In the case of the banks, they own 26% of Singaporean property. They need to liquidate this by 2004, and use the proceeds to become regional financial players.

Meanwhile the property companies, like CapitaLand, want to emulate the likes of Westfield Holdings in Australia which thanks to REITs have been able separate property development from property ownership. Westfield has gained by taking a management fee for looking after the properties in the trust and raising capital from investors for future development projects, which boost return on equity. As such, Westfield Holdings trades at price earnings ratio of 35-40 times, and manages A$22 billion of assets on behalf of the trusts.

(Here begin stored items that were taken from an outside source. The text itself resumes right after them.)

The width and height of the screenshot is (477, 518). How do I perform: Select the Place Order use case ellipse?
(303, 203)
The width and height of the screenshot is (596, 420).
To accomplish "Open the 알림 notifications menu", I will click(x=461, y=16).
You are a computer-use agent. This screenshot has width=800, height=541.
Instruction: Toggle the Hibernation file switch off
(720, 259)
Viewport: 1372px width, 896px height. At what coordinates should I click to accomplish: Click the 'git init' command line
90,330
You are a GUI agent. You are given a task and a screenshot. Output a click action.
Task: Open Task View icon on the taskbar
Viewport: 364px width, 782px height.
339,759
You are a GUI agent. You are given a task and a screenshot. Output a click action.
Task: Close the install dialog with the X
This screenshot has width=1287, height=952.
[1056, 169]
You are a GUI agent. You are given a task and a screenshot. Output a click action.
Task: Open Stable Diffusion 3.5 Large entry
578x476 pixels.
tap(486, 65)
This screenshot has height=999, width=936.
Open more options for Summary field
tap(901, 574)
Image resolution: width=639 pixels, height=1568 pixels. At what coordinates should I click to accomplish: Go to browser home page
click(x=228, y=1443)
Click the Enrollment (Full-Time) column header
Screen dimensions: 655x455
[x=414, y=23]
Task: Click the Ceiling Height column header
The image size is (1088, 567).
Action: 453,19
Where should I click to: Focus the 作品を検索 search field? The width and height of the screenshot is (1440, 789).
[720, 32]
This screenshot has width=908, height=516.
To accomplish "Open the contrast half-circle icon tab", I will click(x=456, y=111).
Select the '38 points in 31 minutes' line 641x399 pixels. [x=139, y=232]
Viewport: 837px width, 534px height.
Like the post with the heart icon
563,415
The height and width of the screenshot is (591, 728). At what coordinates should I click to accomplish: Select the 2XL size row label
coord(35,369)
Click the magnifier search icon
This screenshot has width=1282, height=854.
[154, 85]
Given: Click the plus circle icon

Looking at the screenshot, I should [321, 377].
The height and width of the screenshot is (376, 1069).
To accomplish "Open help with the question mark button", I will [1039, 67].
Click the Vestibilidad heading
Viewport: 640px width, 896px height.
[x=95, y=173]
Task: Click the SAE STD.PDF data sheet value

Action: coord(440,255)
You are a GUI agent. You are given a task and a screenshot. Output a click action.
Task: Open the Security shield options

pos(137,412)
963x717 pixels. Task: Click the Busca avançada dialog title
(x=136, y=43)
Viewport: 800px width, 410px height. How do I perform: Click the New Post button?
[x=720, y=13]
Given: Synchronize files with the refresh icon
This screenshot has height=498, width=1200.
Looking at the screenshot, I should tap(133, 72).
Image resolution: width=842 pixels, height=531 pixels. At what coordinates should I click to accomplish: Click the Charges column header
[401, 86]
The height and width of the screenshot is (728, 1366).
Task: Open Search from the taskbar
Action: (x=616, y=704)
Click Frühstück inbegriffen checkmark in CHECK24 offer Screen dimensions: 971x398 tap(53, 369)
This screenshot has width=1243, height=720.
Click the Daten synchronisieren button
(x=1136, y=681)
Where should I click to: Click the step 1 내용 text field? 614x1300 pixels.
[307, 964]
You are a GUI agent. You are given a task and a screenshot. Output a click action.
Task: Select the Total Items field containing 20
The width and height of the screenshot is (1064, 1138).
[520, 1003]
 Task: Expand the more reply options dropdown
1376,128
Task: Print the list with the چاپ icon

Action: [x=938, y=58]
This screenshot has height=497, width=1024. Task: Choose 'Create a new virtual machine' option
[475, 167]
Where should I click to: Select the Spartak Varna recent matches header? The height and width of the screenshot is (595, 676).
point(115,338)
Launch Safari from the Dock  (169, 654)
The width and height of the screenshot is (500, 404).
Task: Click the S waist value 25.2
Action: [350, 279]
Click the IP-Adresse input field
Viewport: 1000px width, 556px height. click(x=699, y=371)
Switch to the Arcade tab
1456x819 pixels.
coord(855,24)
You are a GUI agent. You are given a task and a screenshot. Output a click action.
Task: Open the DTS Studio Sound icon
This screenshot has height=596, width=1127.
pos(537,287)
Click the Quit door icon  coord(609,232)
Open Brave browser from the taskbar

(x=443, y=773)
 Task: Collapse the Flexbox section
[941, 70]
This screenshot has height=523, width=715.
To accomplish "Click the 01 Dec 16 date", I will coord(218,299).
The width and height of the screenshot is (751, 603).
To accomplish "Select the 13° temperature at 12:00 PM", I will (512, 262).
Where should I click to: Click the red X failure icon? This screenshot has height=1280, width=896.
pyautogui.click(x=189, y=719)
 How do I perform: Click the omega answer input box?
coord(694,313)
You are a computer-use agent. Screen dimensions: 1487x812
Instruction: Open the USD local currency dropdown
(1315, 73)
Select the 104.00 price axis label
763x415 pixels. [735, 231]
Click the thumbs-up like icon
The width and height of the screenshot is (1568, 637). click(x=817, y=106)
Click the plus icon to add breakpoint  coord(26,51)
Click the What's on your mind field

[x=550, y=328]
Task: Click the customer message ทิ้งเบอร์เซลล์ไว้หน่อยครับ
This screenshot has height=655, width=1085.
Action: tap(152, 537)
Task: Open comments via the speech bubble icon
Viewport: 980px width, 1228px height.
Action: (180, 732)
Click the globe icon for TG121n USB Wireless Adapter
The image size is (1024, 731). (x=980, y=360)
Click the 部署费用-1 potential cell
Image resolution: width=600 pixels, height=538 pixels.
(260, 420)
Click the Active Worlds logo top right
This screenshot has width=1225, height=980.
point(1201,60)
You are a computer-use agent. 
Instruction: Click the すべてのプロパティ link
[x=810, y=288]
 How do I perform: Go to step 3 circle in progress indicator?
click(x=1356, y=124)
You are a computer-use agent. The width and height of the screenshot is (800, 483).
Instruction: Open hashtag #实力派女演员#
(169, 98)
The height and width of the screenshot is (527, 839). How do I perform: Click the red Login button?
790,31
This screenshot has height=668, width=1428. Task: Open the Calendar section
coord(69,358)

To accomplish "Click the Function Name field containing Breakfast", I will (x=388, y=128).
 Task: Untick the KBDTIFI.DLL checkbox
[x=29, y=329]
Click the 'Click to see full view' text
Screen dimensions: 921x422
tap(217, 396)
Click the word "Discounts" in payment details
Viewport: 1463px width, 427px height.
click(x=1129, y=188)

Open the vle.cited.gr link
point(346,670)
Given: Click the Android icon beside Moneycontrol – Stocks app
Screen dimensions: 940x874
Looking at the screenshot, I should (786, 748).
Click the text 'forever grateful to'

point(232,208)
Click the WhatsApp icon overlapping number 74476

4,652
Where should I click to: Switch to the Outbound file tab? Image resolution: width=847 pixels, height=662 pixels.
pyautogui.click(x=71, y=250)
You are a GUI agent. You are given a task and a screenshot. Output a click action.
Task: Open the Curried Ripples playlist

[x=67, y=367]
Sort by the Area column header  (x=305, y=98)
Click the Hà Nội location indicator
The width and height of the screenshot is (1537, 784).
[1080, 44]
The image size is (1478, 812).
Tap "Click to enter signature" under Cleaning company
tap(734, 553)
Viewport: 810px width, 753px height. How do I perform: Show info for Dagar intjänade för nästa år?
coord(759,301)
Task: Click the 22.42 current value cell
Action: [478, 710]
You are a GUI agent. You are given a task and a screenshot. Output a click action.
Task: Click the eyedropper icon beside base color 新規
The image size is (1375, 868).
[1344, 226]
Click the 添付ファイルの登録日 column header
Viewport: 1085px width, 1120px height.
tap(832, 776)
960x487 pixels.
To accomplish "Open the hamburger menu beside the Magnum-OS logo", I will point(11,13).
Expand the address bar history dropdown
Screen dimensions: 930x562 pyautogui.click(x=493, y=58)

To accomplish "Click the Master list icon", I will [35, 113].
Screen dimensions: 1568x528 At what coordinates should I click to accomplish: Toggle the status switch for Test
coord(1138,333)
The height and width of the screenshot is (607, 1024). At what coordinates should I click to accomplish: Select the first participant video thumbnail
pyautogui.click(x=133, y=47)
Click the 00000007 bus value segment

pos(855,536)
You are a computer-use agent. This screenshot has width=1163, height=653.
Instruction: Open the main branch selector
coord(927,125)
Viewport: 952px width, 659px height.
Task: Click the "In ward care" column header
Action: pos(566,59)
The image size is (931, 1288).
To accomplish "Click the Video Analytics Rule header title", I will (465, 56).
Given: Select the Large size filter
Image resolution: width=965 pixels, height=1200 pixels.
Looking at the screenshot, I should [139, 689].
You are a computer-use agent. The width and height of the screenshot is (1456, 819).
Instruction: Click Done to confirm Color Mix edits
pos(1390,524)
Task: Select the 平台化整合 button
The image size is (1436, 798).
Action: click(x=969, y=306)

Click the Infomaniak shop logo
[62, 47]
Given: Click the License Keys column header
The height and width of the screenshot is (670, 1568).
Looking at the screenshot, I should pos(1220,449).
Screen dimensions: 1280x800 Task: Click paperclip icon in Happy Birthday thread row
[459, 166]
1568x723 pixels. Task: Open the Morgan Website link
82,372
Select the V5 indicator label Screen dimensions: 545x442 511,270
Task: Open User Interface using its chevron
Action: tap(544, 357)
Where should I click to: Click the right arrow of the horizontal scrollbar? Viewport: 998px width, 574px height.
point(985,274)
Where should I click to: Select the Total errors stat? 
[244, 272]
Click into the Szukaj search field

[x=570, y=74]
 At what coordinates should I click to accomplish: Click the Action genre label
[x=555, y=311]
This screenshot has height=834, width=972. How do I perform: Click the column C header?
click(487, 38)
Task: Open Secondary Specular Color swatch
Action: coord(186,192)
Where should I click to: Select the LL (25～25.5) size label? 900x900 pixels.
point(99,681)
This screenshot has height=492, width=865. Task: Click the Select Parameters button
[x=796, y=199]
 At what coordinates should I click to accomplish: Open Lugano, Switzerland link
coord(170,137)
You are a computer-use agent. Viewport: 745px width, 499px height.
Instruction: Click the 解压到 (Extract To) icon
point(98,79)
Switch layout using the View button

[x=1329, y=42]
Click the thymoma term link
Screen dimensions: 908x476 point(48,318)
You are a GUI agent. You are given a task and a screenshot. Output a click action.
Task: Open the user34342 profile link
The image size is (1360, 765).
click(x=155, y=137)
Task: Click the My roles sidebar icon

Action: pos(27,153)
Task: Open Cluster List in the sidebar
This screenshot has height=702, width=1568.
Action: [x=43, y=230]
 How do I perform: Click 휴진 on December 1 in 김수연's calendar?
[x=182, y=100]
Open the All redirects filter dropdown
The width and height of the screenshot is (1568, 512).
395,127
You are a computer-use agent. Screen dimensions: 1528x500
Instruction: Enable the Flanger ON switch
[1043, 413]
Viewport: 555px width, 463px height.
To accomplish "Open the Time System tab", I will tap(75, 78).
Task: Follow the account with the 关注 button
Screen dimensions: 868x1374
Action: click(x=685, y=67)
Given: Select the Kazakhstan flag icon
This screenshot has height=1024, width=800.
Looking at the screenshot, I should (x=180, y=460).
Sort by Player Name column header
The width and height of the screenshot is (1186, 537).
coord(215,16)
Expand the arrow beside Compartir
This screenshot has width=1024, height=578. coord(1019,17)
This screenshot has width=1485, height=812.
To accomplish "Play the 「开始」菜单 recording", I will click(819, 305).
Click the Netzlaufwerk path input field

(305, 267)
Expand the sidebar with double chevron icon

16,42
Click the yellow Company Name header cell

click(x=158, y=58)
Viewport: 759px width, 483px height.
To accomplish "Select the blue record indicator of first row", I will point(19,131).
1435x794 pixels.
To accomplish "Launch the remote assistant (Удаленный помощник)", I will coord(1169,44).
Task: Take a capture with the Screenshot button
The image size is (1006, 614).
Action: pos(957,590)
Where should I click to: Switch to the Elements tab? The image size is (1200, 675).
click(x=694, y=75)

Ideally, S-REITs could be a mechanism for restoring liquidity to the Singapore property market, by allowing assets to be sold at a valuation that would be higher than that achieved by a direct sale, although at a slight discount to the overvalued NAVs at which the buildings are booked.

Shopping malls were always reckoned to be the most likely to succeed as S-REITs given the fact that rental yields on property malls are the highest of any rental sector in Singapore.

Office yields are much lower at 3-4% and from the outset have been viewed as a harder sell. The only way to make office-based REITs more palatable would be for the property company to take a severe haircut on the net asset value at which it injected the building.

Others are waiting in the wings. Other shopping malls may be packaged as S-REITs. Keppel Land has also expressed an interest in launching the first office-based S-REIT, injecting Capital Square, Prudential Tower and Ocean Towers.

Says Finch of DBS: "Each one of these deals has to be done on their own merits, with the right yield."

Goldman Sachs advised CapitaLand on the restructuring of this S-REIT after the failure of the first attempt and as Jay Nydick, a managing director at Goldman notes: "In restructuring this REIT transaction, CapitaLand has successfully executed its stated strategy while at the same time setting a benchmark for the broader real estate market to follow."